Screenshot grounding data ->
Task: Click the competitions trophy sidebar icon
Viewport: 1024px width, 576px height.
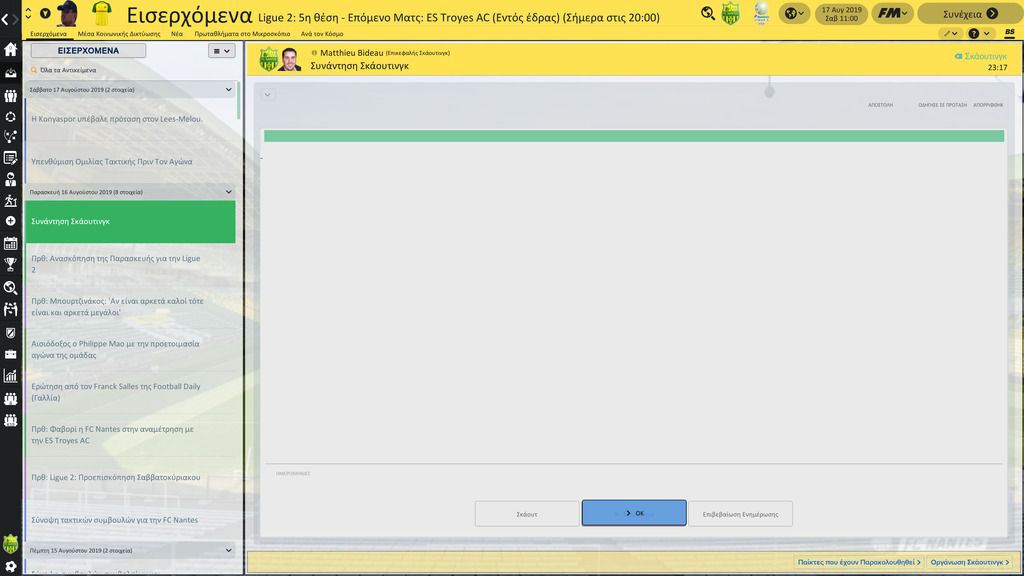Action: [x=11, y=265]
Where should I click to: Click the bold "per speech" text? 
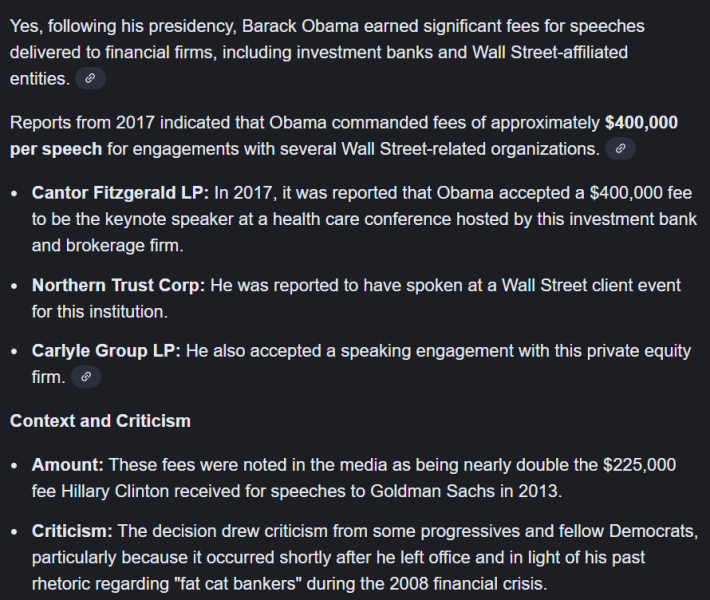pyautogui.click(x=56, y=149)
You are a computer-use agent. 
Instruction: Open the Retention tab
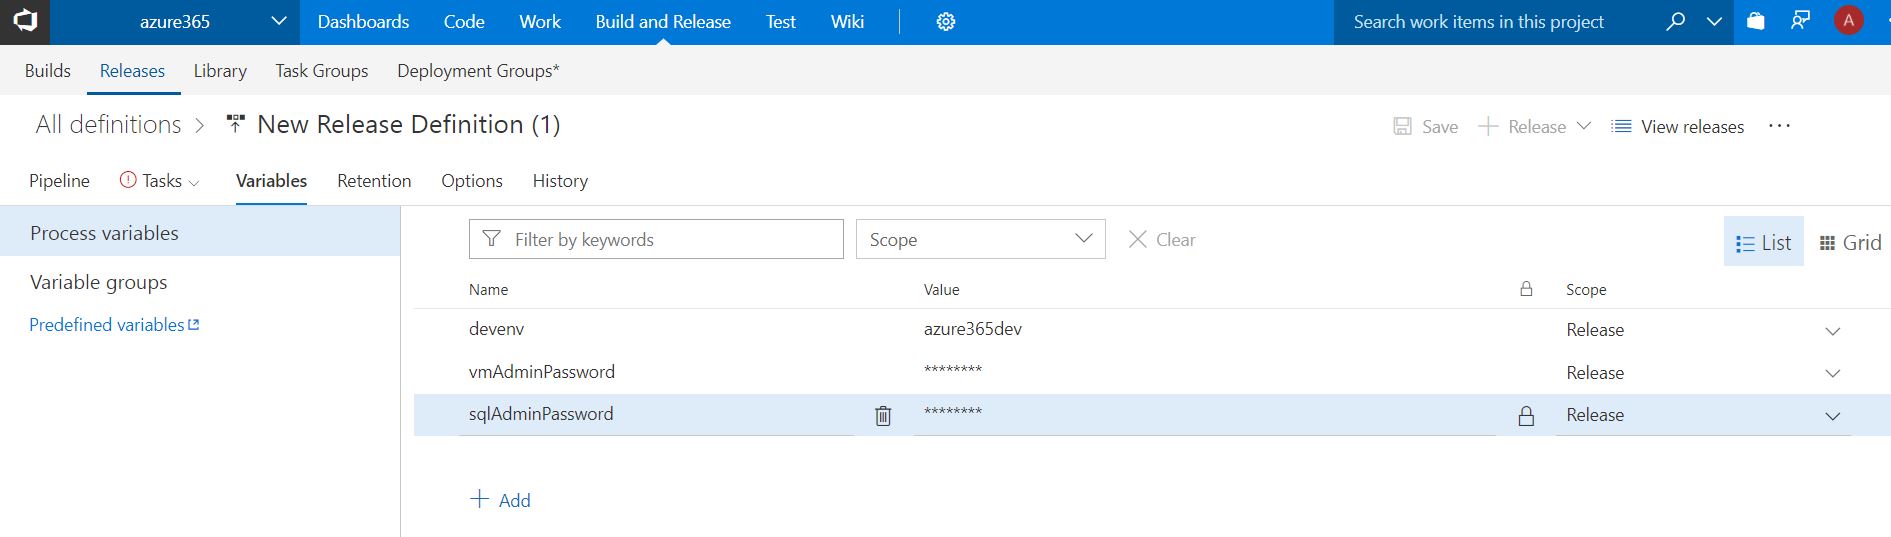pyautogui.click(x=374, y=181)
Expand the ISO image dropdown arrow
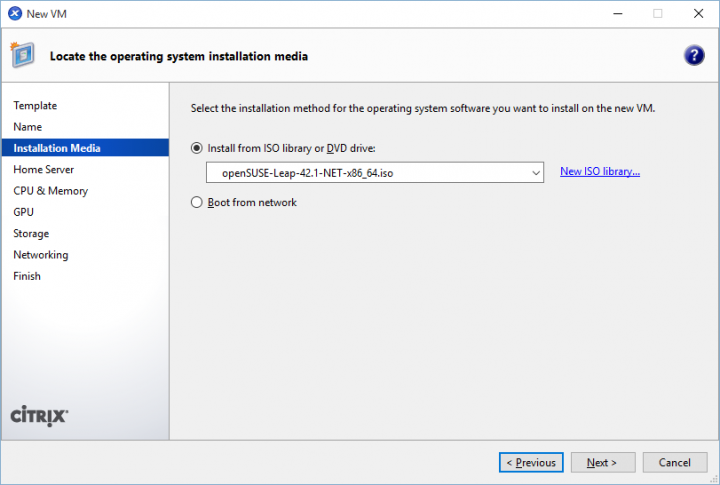Viewport: 720px width, 485px height. click(537, 173)
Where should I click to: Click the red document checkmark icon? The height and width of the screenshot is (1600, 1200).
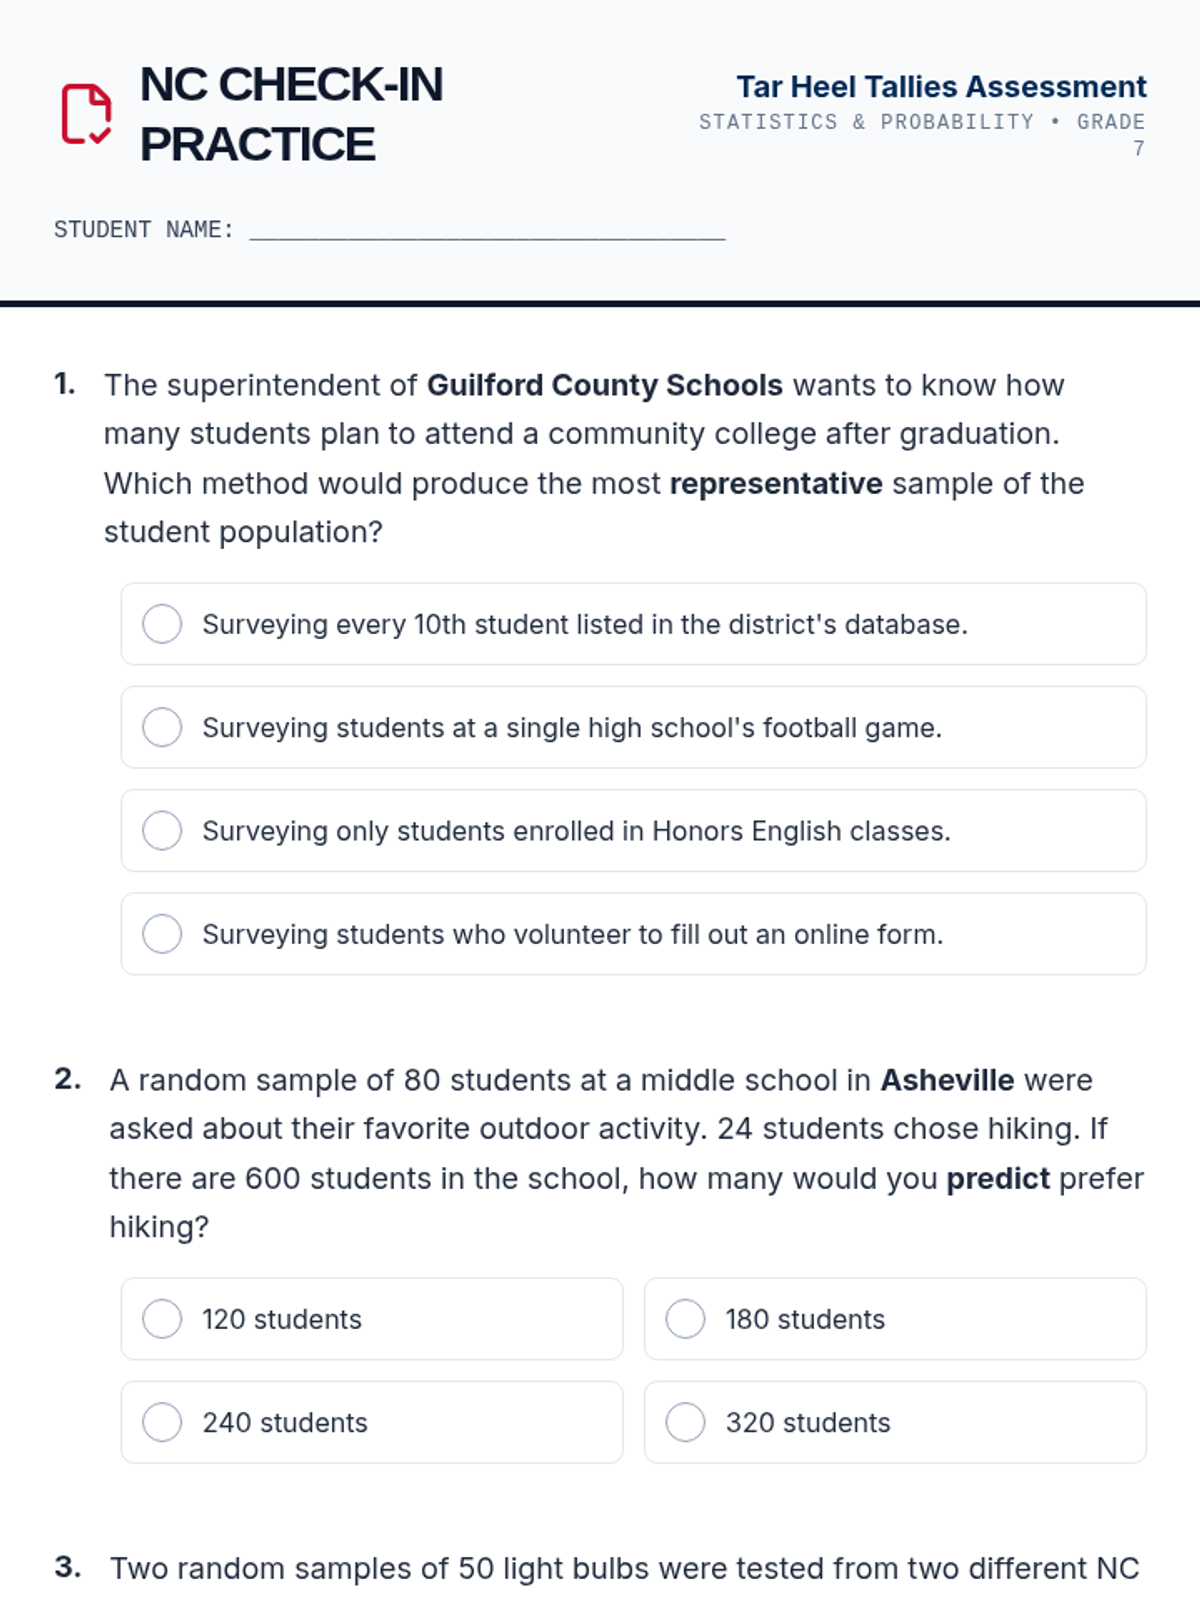pyautogui.click(x=86, y=114)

Problem ->
Output the data exactly as it appears. The pictures do not belong in it.

Answer box ->
Task: Click the competitions trophy sidebar icon
Viewport: 1024px width, 576px height.
Action: [x=11, y=265]
Where should I click to: Click the bold "per speech" text? 
pyautogui.click(x=56, y=149)
You are a computer-use agent. 
Instruction: Open the Retention tab
pyautogui.click(x=374, y=181)
Expand the ISO image dropdown arrow
Viewport: 720px width, 485px height. click(537, 173)
Where should I click to: Click the red document checkmark icon? The height and width of the screenshot is (1600, 1200).
pyautogui.click(x=86, y=114)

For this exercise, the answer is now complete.